Assemblyman Mike Gatto, joined by members of his committee on Consumer Protection and Privacy, authored AB 1116, a bill to protect Californians from television voice-recognition features that could surreptitiously record private conversations in the home. This week, Gov. Jerry Brown signed the measure that also prevents private conversations from being used or sold for advertising purposes.
The bill will require manufacturers to ensure that users of Internet-connected televisions are prominently informed that their voices may be recorded and transmitted back to the manufacturers or third-party providers. AB 1116 also prohibits manufacturers from using or selling for advertising purposes, any voice recordings collected for the purposes of refining the voice recognition feature of a television. As such, it preserves the ability to control a television with voice commands, or to do a Google search using a television, but prohibits manufacturers from using recorded speech to generate targeted advertisements.
“Smart TVs and voice-recognition technologies are innovative and convenient tools, but giving up our right to privacy in the home because we want to utilize voice-command features to change the channel is simply unacceptable,” said Gatto.

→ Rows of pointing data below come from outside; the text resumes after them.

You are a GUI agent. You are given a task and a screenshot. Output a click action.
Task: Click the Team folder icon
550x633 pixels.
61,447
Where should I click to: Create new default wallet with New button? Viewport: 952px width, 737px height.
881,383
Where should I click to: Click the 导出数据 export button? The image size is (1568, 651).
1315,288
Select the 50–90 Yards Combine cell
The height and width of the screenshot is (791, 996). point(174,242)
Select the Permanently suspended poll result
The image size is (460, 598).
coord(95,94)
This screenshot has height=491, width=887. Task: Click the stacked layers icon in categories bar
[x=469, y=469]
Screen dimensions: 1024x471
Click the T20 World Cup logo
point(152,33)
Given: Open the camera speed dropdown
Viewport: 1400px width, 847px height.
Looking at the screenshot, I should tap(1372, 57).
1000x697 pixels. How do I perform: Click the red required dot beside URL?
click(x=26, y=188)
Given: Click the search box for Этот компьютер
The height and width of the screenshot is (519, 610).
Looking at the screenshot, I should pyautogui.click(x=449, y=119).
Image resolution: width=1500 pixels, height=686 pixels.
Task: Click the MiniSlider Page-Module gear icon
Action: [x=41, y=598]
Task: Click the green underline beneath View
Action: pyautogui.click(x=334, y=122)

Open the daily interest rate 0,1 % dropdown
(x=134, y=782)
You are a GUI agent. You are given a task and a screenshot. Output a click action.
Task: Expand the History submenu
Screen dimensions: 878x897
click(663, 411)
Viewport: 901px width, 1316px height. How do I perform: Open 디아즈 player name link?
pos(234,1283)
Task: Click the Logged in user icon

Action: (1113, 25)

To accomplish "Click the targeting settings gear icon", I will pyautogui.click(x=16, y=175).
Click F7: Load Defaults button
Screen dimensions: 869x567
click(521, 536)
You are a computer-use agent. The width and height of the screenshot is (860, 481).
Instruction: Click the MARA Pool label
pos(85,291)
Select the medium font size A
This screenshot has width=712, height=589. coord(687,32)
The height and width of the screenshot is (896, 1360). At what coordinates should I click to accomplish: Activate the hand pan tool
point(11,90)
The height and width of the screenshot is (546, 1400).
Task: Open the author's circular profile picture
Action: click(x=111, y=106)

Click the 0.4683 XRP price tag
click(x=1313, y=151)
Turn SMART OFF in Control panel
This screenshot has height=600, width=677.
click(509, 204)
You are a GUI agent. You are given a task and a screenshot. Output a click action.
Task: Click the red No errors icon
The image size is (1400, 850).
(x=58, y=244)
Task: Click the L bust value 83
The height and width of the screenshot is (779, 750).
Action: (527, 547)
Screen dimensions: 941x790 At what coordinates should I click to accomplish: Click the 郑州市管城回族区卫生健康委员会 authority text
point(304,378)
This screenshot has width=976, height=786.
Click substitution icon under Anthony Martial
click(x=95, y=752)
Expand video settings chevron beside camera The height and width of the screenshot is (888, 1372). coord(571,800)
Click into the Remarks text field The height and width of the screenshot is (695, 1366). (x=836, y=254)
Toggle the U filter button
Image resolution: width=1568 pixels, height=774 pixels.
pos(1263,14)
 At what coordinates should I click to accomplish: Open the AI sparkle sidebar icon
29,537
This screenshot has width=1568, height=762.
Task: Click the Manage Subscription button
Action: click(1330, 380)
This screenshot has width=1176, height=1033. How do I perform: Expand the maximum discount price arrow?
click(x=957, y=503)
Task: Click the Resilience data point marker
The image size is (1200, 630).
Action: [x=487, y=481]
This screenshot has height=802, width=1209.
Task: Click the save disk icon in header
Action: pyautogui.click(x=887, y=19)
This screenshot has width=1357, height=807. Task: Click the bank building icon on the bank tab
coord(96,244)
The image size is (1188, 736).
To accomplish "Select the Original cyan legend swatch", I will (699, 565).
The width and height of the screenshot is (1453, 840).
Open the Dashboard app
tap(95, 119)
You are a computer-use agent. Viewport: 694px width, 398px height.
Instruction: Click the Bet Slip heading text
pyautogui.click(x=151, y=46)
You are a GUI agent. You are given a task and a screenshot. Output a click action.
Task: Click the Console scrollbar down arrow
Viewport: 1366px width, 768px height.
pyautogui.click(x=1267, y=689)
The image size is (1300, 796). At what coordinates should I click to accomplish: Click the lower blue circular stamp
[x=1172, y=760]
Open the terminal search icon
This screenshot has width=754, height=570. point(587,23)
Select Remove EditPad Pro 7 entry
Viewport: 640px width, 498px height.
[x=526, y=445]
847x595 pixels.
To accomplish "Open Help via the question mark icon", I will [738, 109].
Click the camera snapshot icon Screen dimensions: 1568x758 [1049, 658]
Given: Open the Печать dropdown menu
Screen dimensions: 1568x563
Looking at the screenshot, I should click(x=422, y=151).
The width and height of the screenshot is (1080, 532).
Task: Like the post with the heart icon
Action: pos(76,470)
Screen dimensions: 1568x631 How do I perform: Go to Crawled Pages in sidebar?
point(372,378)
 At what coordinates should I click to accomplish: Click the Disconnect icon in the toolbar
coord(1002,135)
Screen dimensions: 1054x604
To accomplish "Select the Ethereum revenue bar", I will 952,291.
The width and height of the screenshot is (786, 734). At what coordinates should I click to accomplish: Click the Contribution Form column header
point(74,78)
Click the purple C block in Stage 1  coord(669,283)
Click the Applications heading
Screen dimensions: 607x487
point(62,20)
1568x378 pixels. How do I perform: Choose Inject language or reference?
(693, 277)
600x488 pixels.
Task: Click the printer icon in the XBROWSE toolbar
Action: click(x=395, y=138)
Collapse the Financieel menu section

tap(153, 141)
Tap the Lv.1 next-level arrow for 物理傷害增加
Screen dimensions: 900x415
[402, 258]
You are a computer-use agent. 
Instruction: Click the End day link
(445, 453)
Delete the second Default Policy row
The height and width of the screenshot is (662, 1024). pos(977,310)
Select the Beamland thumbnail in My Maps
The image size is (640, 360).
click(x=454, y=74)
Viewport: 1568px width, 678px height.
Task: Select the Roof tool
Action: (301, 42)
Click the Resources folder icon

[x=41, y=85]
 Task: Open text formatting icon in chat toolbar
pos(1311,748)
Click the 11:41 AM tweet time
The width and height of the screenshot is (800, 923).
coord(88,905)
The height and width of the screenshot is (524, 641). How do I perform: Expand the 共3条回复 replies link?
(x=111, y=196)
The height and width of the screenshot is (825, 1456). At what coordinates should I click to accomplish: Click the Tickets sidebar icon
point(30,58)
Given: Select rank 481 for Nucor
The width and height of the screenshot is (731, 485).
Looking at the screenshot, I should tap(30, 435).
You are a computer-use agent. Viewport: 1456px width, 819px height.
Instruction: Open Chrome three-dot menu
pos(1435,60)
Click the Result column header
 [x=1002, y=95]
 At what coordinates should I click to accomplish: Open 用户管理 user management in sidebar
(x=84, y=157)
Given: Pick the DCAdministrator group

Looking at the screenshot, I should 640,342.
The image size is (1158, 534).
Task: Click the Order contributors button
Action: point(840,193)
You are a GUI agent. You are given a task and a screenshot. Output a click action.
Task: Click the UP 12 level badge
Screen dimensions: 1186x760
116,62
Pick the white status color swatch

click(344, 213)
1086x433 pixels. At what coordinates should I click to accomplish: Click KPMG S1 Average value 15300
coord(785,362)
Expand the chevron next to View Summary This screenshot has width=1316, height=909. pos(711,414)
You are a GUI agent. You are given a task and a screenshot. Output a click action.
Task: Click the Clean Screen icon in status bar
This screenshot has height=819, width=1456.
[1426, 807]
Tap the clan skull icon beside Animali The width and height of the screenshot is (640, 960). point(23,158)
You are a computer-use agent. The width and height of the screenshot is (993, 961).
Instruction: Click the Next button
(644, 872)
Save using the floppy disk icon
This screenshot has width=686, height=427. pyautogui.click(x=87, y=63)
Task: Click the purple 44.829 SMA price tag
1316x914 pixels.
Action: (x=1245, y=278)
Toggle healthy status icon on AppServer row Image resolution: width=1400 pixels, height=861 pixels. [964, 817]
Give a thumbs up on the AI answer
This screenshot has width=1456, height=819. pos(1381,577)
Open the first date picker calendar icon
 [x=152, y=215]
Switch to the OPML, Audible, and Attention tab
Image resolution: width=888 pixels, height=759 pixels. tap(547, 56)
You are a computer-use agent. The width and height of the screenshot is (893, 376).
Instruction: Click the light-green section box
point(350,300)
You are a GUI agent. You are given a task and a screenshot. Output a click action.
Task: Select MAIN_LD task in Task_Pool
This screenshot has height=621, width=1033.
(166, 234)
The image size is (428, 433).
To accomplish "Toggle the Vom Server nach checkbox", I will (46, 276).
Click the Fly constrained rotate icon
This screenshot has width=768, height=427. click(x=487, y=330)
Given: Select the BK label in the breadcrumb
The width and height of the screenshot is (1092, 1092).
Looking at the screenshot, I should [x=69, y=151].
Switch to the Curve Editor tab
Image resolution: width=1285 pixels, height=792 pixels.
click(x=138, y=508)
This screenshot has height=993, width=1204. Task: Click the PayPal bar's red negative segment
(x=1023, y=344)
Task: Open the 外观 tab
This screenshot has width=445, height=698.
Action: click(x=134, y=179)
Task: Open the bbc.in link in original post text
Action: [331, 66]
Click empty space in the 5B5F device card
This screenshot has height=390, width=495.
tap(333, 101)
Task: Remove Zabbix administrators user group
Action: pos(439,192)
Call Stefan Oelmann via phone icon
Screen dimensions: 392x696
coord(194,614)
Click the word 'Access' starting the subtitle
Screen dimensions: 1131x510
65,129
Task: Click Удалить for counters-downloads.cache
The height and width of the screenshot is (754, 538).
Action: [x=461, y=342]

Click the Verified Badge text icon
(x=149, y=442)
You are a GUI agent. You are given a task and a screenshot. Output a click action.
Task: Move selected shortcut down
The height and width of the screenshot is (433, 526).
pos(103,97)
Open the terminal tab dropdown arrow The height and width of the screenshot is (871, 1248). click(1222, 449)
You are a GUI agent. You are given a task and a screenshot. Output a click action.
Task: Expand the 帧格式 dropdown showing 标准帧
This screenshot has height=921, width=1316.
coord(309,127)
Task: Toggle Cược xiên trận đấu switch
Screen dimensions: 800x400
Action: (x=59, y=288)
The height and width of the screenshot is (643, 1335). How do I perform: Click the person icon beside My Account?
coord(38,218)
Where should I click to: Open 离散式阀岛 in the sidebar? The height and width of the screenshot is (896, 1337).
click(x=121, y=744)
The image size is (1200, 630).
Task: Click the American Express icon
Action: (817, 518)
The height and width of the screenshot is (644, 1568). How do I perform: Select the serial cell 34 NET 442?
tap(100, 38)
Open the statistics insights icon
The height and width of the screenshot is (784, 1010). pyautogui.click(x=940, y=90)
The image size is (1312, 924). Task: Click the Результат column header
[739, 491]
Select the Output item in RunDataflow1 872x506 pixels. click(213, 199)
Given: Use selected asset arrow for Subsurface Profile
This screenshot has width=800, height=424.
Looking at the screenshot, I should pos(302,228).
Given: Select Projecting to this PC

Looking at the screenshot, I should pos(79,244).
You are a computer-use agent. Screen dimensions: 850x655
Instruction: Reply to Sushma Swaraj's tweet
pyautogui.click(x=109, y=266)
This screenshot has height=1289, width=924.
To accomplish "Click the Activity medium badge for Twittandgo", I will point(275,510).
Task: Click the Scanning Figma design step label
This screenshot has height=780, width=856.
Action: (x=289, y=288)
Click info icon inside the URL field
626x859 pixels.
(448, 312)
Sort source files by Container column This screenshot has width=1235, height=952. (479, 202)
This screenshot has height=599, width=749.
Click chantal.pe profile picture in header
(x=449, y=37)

Much to the dismay of civil libertarians, reports have surfaced that televisions can record and transmit private conversations back to the manufacturer or a third-party without the knowledge of the user. While some manufacturers have inconspicuous warnings tucked away in their user manuals, consumers are largely unaware that what they say can be monitored, recorded, and transmitted to a third party, say, for targeted advertising.
“It might be a little creepy if the family discussing financial issues finds themselves receiving targeted commercials from bankruptcy attorneys as they watch their favorite show,” said Gatto.
“AB 1116 will give the consumer the ability to individually determine the level of privacy protections inside their home,” Gatto said. “We’re not trying to stymie technological advances or fetter profit margins. The television industry has survived for over half a century without knowing what I said to my wife during an episode of The Bachelor.”
The law will take effect Jan. 1, 2016.